= ARTICLE =
Christelle Nadia Fotso :``Le Cameroun est un pays physique, mais pas érotique``
Nous sommes allés à la rencontre de Christelle Nadia Fotso, fille du très célèbre homme politique et industriel camerounais Victor Fotso. Si physiquement elle présente une faiblesse apparente, au fond d’elle vit un David capable de vaincre tous les Goliath de sa vie. C’est du moins ce qui se dégage de sa personnalité forte, et c’est ce qu’elle confirme également à travers son nouveau livre, Défigurée, que nous allons découvrir à travers cette interview exclusive.
Christelle Nadia Fotso n’est plus un nom à présenter. Vous êtes une avocate de renom, une écrivaine, mais aussi entrepreneur. Vous avez déjà publié plusieurs ouvrages, tous avec un brin de poésie, et ce nouveau livre, Défigurée, est quelque peu autobiographique. Parlez-nous de cet ouvrage. Mais avant, dites-nous pourquoi vous avez choisi ce titre, Défigurée.
Parce que c’est ce que je suis. J’ai eu une année 2019 violente, folle mais structurante. Je remercie 2019 de m’avoir violée parce que ce viol, qui a été pire qu’une tournante, m’a donné Défigurée. Je force le trait, à peine, mais Défigurée parce que je suis marquée par mes deuils, par mes amours perdues, par la perte de ma nuance, mais j’écris et je suis débout parce que je suis têtue et révoltée. Je sais qu’une femme défigurée ne doit pas être que faible et ne peut pas être qu’une victime si elle veut éviter une lapidation ou juste des gang-bangs à répétition.
Dans Défigurée, vous parlez de la femme et de sa condition en Afrique, vous parlez de sexe, vous parlez de politique, de Bandjoun ; vous parlez de… votre père. N’est-ce pas un mélange trop hétéroclite ?
Oui sans doute, mais c’est tout moi. Je suis un OVLNI, un « objet volant littéraire non identifié ». Il est important pour moi de ne pas faire ou refaire ce qui a déjà été fait, mais d’inventer ou au minimum de réinventer. Oui, je l’assume, mélange compliqué, hétéroclite, complexe, parfois sans queue ni tête, mais mélange littéraire, poétique, novateur qui essaye de créer de la beauté avec une chair qui a été violentée parce que trop de gens ont essayé d’en faire de la chair à canon.

Entrées de localisation d'éléments:
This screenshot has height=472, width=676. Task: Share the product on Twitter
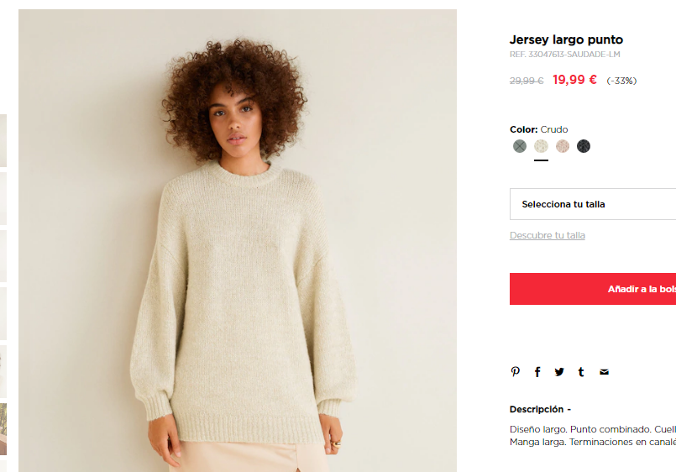pos(559,371)
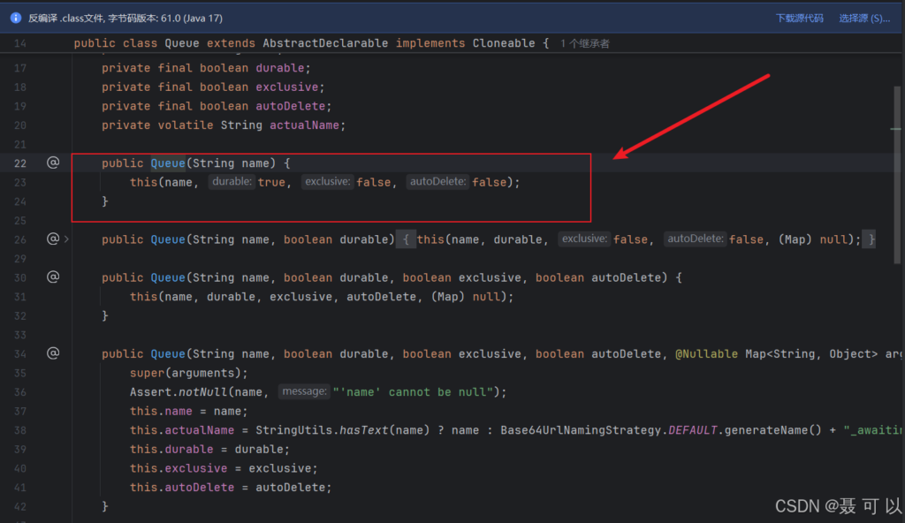Expand the folded constructor using line 26 chevron
This screenshot has width=905, height=523.
click(x=67, y=239)
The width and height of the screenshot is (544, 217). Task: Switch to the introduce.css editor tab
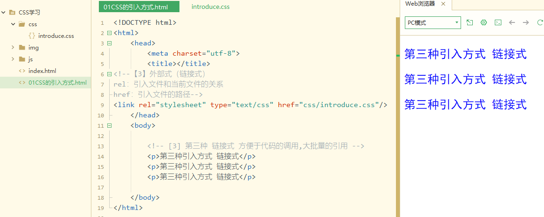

= CONSIGNES DE TRAVAIL =
• 1. Restituez tel quel le passage de l'entretien avec Christelle Nadia Fotso qui s'ouvre sur les mots contenant « Dans Défigurée, vous » et se ferme sur « trop hétéroclite ? ».
• 2. Reprenez, s'il vous plaît, l'entretien avec Christelle Nadia Fotso là où il s'arrête.
Les entrées proviennent d'une autre source.

= RÉPONSES AUX CONSIGNES =
• 1.
Dans Défigurée, vous parlez de la femme et de sa condition en Afrique, vous parlez de sexe, vous parlez de politique, de Bandjoun ; vous parlez de… votre père. N’est-ce pas un mélange trop hétéroclite ?

• 2.
En abordant des questions aussi sensibles les unes que les autres, ne craignez-vous pas des attaques violentes des conservateurs ?
Oui, je les attends avec impatience. J’aime être combattue encore plus que j’aime être insultée. Le jour où, j’espère qu’il ne viendra pas, je serai aimée ou juste lue par les conservateurs, je me poserai des questions et je saurai que j’ai cessé de penser pour devenir un produit. Je suis fière d’être critiquée, attaquée et parfois haïe par les conservateurs qui sont souvent simplement les idiots utiles du patriarcat ou de la phallocratie. Je le dis sans équivoque : il y a des personnes à qui je tiens absolument à déplaire et leurs attaques, plus elles sont violentes, me ravissent.
A vous lire, on a l’impression que vous êtes passée de l’amour filial fou à la douleur, une douleur qui s’est muée vers la fin en rage. Cette rage, serait-elle votre moteur ?
En général, mais heureusement c’est de moins en moins le cas, lorsqu’une femme est en colère, beaucoup, trop s’obstinent à ne voir que sa colère et non ce qu’elle pointe du doigt pour ne pas se poser l’unique question essentielle qui est celle de savoir si cette colère est appropriée et tout simplement juste. Le but est de la délégitimer, faire de toute femme qui dit des vérités, qui la hurle même poétiquement, même artistiquement, une hystérique en la réduisant en être en soi. J’ai la chance d’être née marginale et d’avoir eu le privilège d’être une handicapée dans un monde faux et fauve, donc je sais enfin faire de tout cela et comment me défendre et retourner tout cela. Oui, je suis une femme en colère, je suis même pire que cela, je suis une femme revancharde, mais je ne suis pas cela, je suis un écrivain qui sait quoi faire de sa colère, qui sait la polir, la sculpter afin de la rendre littéraire et peut-être utile. Il n’y a pas de rage. La rage est toujours destructrice et ne permet pas de créer. Par contre oui, il y a de la douleur, des douleurs qui sont autant folles que mes amours, mais qui forcent à regarder, à m’examiner, à me déshabiller, à écrire comme le disait Duras, pour me massacrer. Mon nombrilisme apparent est un humanisme.
Dans un extrait de votre livre, on peut lire : « A sa fille handicapée, son garçon manqué, mon père a préféré son fils raté ! » Quelle est aujourd’hui la nature de votre relation avec votre frère ?
Christelle Nadia Fotso : Ma relation avec Yves Michel Fotso n’a pas changé. Elle ne peut plus évoluer. Il y a eu non seulement du sang sur les murs, mais sur les draps et sur les mains. Il me connaît. Je le connais. Il sait que je sais, que je suis non pas que la fille de son père, mais sa mère et qu’à la fin ce ne sont pas les armes qui vont parler comme le disait Mitterrand, mais la chair et la profondeur. Le matériel, l’argent ont beau être le nerf de la guerre, ils ne suffisent pas. Il se trouve que les mots sont de mon côté et qu’ils ne mentent pas ! J’aimerais pouvoir lui souhaiter tout le bonheur du monde, mais Brutus ne peut vivre heureux comme tous les patricides !
Avez-vous déjà songé à l’éventualité de surmonter votre douleur et de faire la paix avec votre père, Victor Fotso ?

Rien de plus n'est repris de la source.